A silent revolution is underway in India today. Starting in 2020, twelve states have rolled out unconditional cash transfers to nearly 118 million women. While the media disparages these transfers as 'freebies', Wages for Housework: India's Experiment with Unconditional Cash Transfers to Women offers the first book-length study of these transfers, using social reproduction feminism, particularly the wages for housework campaign, to theorize unconditional cash transfers as providing economic recognition of women's unpaid domestic and care work. Against the backdrop of a low female labour force participation rate, a residual welfare regime, and an entrenched culture of gendered familialism wherein women are presumed responsible for care, the book addresses arguments for and against unconditional cash transfers in feminist economics and welfare theory. In doing so, it recollects the vision of the founding mothers of the Indian Constitution who advocated for the recognition of women's unpaid work. It traces how Indian courts have, since Independence, treated women's unpaid domestic and care work as being on par with an occupation to hold that the economic recognition of unpaid work is a step towards the constitutional vision of equality and dignity. Through an in-depth study of unconditional cash transfers in three states, namely, Goa, Assam, and West Bengal (implemented in 2013, 2020, and 2021, respectively), Kotiswaran elaborates on state-specific welfare regimes and analyses the implementation of cash transfers through interviews with bureaucrats, academics, feminist activists, and women beneficiaries to understand if and how they have resulted in women's empowerment, whether in terms of education, paid employment, or the gendered division of labour. In conclusion, the work posits that unconditional cash transfers represent an unprecedented and welcome expansion of the Indian welfare regime and to be truly gender transformative, they need to be embedded in a broader feminist agenda for care.
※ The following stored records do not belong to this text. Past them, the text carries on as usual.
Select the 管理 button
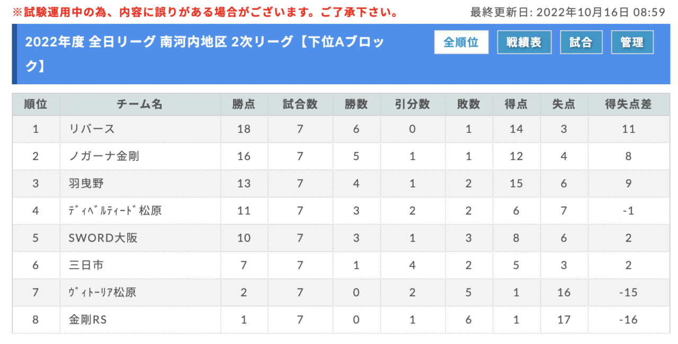 click(632, 42)
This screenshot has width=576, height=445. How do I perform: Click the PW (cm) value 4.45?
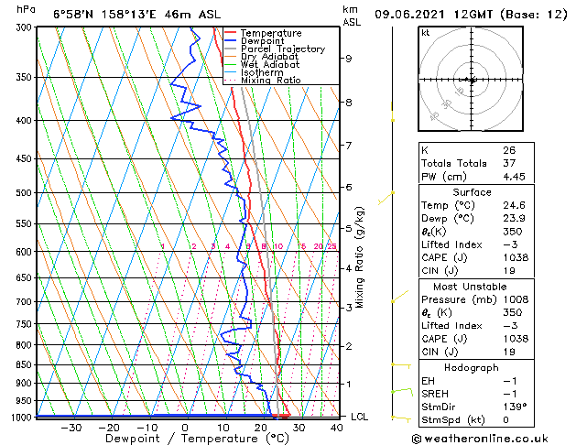[514, 177]
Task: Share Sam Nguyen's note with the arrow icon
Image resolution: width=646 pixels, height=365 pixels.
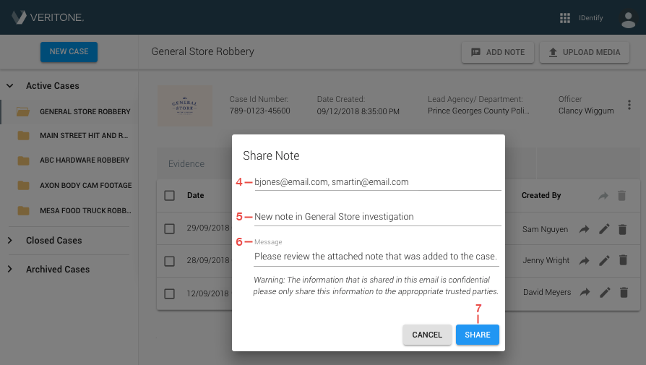Action: (584, 229)
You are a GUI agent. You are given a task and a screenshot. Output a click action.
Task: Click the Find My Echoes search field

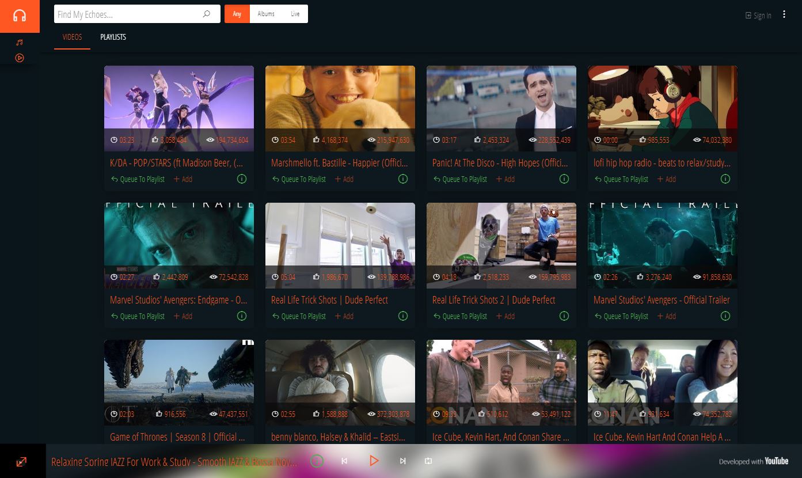[127, 14]
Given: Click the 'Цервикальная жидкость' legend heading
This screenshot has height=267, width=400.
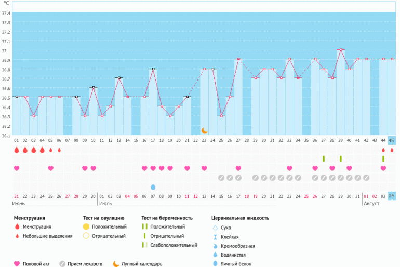Looking at the screenshot, I should (240, 218).
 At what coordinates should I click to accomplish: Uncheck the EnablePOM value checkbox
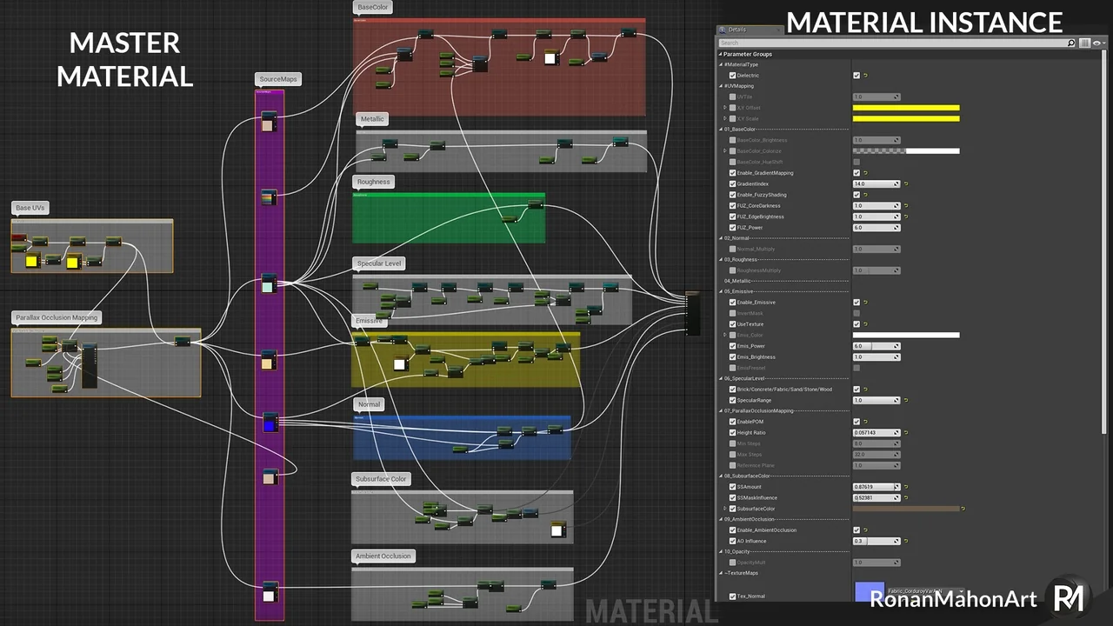(x=856, y=422)
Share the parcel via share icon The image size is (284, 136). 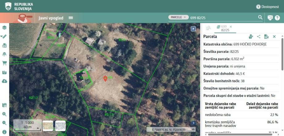pos(259,37)
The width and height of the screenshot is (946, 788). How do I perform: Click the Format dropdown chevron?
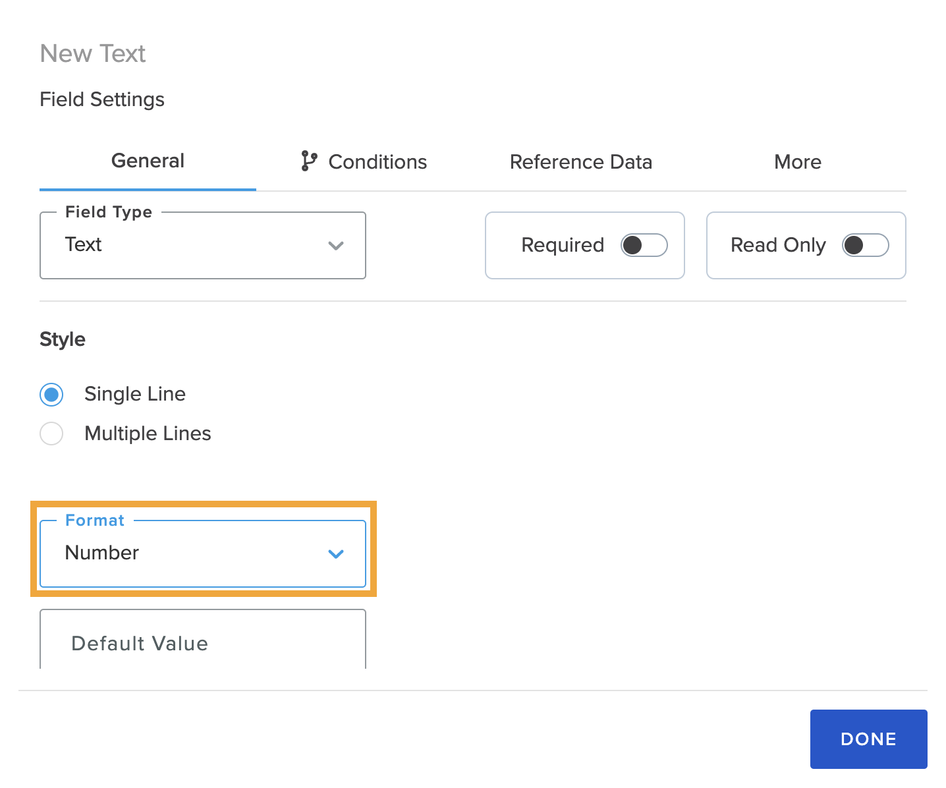[337, 554]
This is an open access title available under the terms of a CC BY-NC-ND 4.0 licence. It is free to read on Oxford Scholarship Online (OSO) and offered as a free PDF download from OUP and selected open access locations.

Author details

Prabha Kotiswaran is Professor of Law and Social Justice at King's College London. Her main research areas include criminal law, transnational criminal law, feminist legal studies, and the sociology of law. She has authored and edited numerous books and journal articles. Select books include Dangerous Sex, Invisible Labour: Sex Work and the Law in India (Princeton, 2011) and Governance Feminism: An Introduction (University of Minnesota Press, 2018). Her research has received funding from the Arts and Humanities Research Council, Economic and Social Research Council, Leverhulme Trust, Journal of Law and Society, and Institute for Global Law & Policy, Harvard Law School. She was awarded the Philip Leverhulme Prize for Law in 2014. She was most recently Principal Investigator for an EU-funded consolidated grant, the Laws of Social Reproduction project.